Corporate banks in the Asia-Pacific region will likely outstrip their global counterparts in terms of revenue growth over the next five years, but it will not be all smooth sailing, according to the Boston Consulting Group.
It warned that players in the sector face compressed profit margins, unless they contend with disruptive trends like tighter regulation and digital banking.
Asia-Pacific corporate banking revenue is forecast to hit US$1.4 trillion (S$1.9 trillion) by 2020, at a compound annual growth rate of 9 per cent from 2012.
That would surpass the 8 per cent growth estimated for the developing regions of Latin America, as well as the Middle East and Africa, where corporate banking is still a developing market.
Developed markets in Western Europe are expected to see the slowest growth of 4 per cent to US$511 billion by 2020, while North America will fare better, with 6 per cent growth to US$486 billion.
The report found that corporate banking still presents a more attractive business, compared with segments like retail banking, and accounts for about half of the global banking market's revenue pool.
But the 250 financial institutions surveyed by the Boston Consulting Group last year, including 41 from the Asia-Pacific region, have found it a challenge to maintain profitability in the
wake of the global financial crisis.
The poll found that about 67 per cent of their corporate banking divisions have returns on capital below the hurdle rate.

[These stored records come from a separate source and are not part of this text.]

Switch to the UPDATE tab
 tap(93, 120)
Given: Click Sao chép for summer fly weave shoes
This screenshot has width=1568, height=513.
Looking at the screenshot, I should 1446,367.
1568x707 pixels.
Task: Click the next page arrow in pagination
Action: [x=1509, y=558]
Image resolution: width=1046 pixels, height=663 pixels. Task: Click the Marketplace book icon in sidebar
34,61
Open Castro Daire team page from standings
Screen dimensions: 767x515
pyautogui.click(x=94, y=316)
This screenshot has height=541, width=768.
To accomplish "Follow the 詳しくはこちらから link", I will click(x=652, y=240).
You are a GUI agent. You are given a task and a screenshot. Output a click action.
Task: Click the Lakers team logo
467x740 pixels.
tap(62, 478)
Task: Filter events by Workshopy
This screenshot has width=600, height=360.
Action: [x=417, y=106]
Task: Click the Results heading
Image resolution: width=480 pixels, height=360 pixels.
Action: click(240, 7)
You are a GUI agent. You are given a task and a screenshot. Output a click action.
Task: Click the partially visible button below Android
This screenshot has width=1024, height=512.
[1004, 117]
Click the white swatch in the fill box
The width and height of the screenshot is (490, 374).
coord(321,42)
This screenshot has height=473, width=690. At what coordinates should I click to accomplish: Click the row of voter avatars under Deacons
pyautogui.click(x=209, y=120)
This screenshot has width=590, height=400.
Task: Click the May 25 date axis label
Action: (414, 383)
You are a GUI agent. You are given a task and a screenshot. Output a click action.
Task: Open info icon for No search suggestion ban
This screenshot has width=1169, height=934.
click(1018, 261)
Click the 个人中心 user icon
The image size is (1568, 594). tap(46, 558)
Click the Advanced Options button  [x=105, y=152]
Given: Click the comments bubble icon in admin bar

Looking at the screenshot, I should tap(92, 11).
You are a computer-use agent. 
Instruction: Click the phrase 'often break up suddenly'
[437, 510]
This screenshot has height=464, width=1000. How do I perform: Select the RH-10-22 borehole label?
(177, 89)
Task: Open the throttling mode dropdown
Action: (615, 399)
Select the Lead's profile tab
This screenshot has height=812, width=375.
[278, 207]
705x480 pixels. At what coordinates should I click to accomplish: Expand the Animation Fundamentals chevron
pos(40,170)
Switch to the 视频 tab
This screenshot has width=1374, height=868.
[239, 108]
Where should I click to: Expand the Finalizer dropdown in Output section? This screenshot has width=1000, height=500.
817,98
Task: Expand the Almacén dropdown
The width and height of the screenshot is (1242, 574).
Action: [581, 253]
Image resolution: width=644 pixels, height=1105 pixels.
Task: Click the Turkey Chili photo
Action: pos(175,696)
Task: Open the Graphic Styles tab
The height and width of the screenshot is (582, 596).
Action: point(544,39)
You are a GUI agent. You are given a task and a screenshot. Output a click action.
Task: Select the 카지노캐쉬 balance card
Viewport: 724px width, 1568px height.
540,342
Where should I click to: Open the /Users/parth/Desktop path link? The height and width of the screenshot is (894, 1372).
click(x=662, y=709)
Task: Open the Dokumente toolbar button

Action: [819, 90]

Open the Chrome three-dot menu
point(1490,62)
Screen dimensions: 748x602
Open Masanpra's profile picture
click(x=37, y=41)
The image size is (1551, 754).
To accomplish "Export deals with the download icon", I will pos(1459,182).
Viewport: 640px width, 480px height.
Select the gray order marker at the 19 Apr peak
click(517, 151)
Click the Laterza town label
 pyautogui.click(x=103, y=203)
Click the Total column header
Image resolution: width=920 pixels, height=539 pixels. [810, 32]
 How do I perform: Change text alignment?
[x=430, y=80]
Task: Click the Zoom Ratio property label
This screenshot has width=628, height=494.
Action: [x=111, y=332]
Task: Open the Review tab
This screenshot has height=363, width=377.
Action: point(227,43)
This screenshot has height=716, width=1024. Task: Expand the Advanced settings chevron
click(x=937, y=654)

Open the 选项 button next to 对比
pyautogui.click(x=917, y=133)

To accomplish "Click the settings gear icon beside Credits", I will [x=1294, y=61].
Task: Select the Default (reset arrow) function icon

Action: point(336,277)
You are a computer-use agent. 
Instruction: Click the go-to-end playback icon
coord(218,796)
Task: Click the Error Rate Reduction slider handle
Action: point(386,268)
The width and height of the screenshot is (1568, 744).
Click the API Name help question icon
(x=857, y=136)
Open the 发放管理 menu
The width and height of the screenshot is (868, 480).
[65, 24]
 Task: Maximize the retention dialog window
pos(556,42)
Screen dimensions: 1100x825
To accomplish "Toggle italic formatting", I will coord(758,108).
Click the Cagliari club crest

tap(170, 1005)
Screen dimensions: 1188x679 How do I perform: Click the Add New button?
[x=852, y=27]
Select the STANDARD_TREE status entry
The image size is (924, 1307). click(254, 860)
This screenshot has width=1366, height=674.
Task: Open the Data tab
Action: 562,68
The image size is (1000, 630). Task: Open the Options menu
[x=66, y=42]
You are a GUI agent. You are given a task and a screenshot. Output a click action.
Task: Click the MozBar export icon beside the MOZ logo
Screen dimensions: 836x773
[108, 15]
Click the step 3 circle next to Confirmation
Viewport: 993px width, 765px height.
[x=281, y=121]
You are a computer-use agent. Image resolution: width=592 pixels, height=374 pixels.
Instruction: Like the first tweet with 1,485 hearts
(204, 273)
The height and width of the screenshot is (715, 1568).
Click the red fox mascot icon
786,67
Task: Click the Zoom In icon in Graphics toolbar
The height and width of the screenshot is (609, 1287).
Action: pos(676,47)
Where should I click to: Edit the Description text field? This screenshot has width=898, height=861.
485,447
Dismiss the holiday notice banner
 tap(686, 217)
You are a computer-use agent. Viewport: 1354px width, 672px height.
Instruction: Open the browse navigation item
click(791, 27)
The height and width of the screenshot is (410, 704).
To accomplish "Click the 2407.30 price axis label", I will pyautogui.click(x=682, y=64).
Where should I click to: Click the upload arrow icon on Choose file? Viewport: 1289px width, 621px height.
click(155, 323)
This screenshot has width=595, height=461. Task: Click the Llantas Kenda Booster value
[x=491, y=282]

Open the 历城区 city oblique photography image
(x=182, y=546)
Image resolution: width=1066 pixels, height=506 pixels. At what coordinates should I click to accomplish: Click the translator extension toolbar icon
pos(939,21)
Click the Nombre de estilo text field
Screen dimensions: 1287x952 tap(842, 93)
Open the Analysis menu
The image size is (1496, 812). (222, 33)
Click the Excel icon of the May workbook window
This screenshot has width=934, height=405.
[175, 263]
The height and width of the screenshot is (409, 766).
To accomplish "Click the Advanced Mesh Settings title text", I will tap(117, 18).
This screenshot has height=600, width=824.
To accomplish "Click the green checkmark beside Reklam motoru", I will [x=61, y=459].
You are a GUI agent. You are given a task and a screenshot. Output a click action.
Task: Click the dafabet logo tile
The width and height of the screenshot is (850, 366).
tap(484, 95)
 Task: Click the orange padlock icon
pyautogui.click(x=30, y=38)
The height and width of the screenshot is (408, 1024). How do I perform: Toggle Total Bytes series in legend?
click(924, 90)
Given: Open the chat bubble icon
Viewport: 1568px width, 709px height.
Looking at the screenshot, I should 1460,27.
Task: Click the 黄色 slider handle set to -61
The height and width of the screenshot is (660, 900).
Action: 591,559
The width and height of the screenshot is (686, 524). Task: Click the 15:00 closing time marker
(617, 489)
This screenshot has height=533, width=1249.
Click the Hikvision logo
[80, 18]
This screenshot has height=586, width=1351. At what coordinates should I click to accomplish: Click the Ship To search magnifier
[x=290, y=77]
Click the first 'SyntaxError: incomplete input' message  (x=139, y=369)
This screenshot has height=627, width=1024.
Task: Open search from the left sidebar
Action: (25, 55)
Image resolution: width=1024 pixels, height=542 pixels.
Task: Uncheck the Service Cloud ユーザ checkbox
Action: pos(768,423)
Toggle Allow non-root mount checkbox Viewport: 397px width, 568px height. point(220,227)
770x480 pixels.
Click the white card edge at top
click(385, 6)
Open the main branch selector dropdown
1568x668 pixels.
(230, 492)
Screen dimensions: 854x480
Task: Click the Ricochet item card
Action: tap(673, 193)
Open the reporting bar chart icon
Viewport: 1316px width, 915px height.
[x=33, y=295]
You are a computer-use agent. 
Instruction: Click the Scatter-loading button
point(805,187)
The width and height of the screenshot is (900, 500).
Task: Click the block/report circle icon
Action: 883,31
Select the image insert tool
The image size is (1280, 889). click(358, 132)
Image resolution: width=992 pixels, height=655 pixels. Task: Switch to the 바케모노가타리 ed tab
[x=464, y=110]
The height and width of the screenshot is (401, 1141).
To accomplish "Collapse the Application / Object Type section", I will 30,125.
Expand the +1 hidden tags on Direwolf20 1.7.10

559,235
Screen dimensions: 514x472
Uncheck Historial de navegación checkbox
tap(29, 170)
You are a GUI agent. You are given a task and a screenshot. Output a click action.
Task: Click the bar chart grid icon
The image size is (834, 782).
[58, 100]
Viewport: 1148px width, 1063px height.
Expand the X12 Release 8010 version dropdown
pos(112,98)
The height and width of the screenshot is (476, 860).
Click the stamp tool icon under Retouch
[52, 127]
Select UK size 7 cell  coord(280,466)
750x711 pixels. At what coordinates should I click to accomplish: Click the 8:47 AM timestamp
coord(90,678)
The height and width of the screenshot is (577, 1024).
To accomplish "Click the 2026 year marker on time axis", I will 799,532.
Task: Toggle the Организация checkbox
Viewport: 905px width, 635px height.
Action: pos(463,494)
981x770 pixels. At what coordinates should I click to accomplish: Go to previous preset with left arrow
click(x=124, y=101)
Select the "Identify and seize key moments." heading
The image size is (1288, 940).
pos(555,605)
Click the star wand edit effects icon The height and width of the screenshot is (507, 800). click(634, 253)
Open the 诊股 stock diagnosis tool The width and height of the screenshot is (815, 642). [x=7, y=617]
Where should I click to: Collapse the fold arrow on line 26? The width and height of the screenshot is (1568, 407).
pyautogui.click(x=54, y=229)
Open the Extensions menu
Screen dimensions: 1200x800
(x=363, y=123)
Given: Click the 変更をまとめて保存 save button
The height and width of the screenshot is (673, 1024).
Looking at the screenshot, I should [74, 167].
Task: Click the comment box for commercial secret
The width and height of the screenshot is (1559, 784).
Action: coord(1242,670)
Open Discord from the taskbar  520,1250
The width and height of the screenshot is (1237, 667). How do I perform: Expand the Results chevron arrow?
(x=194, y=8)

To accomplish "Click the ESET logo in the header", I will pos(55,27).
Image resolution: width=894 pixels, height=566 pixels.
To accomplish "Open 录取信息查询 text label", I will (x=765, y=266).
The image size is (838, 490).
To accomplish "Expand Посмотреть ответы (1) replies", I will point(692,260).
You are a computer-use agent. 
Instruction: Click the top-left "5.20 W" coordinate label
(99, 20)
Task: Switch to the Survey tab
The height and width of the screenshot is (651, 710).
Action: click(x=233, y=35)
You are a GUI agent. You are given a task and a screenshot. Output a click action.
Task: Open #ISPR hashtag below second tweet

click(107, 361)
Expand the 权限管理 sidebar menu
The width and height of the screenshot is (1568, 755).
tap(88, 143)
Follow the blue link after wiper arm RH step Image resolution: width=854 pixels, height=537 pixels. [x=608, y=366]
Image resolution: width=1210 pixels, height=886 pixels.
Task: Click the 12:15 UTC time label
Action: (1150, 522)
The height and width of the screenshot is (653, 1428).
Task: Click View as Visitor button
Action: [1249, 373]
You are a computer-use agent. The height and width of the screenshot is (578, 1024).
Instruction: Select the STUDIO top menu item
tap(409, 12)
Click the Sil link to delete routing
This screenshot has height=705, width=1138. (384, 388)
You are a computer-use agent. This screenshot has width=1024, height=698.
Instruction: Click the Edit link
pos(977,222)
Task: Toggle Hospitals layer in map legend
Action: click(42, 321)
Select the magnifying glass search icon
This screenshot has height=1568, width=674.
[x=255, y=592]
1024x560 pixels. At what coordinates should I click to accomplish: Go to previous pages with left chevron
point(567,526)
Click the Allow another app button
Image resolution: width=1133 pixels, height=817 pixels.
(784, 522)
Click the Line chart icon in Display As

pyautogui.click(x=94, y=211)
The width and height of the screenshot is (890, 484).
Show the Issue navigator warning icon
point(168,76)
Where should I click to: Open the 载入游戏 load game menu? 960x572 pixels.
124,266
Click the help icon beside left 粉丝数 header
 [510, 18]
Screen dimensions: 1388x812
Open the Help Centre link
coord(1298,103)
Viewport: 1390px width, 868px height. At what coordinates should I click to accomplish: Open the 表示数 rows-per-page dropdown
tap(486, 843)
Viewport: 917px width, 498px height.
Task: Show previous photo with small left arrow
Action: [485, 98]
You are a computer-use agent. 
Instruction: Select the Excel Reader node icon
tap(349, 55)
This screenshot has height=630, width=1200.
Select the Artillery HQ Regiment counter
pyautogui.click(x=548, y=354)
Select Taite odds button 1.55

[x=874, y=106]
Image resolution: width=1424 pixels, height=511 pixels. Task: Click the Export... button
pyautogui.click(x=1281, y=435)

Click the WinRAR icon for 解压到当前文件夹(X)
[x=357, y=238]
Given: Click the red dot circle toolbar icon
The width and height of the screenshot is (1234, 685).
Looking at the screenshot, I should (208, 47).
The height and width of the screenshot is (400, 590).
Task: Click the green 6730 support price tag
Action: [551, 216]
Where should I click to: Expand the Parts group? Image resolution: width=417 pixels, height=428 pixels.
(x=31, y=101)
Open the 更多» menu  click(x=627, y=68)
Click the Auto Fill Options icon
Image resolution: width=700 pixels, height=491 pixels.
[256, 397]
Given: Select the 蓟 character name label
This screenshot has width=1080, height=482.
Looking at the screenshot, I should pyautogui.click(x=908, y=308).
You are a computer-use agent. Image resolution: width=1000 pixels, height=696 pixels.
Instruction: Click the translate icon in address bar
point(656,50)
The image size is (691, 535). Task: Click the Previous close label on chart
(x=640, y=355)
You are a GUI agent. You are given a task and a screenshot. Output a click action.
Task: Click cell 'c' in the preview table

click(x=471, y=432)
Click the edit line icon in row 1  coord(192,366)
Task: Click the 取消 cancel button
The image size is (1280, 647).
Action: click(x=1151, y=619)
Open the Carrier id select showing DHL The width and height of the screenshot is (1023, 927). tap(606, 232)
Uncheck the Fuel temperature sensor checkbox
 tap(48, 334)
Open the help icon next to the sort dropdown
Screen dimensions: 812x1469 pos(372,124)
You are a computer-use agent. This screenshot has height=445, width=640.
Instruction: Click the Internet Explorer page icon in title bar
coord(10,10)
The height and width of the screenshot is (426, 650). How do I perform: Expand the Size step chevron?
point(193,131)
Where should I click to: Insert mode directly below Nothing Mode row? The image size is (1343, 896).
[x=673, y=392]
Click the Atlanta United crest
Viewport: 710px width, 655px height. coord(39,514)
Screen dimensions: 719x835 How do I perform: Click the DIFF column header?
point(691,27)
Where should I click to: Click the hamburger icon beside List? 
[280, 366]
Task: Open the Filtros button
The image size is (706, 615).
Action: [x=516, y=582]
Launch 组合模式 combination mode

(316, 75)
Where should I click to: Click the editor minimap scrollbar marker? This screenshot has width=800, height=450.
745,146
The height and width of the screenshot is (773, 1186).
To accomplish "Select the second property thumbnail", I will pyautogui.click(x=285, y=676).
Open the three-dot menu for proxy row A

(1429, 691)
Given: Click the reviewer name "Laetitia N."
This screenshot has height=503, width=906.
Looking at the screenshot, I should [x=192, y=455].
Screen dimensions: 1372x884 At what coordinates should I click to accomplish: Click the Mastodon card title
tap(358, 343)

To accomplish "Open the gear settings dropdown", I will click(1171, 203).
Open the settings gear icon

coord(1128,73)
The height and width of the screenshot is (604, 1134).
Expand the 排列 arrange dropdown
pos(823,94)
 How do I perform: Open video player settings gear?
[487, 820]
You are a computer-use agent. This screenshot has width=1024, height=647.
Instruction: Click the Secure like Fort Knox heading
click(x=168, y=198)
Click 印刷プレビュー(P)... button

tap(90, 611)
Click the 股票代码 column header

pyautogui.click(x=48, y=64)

The hurdle rate is the minimum rate of return that is required for an investment to be worthwhile.
In this case, the Boston Consulting Group set a pre-tax hurdle rate of 16 per cent in its calculations.
This means corporate banks should aim for pre-tax returns of 16 per cent and above.
Corporate banks are confronted by challenges on several fronts, including the threat from the digital space, where existing players may not have invested sufficiently in technology to cater to client preferences for fully integrated solutions.
Traditional lenders also face competition from the likes of new rivals, like shadow banks, which are encroaching into their territory by connecting borrowers directly with other sources of finance, and bypassing banks.
Tighter regulation is also affecting corporate banks, with regulators requiring higher capital buffer levels, among other rules, which have curtailed their ability to grow.
"While it would be premature to write the obituary for corporate banks as we know them, today's players must markedly change how they do business if they hope to thrive in the future," said Mr Jurgen Schwarz, the global leader of Boston Consulting Group's corporate banking segment.
Boston Consulting Group suggests that corporate banks need to develop new client solutions for those in different sectors, instead of having undifferentiated products across its customer base. Banks also need to adopt digital strategies to fend off the challenge from non-bank competitors like PayPal and Alibaba, which have set up digital financing and payment platforms.
Corporate banks should also build new credit capabilities to comply with Basel III global banking rules, such as providing new capital-light financing solutions such as asset-based lending.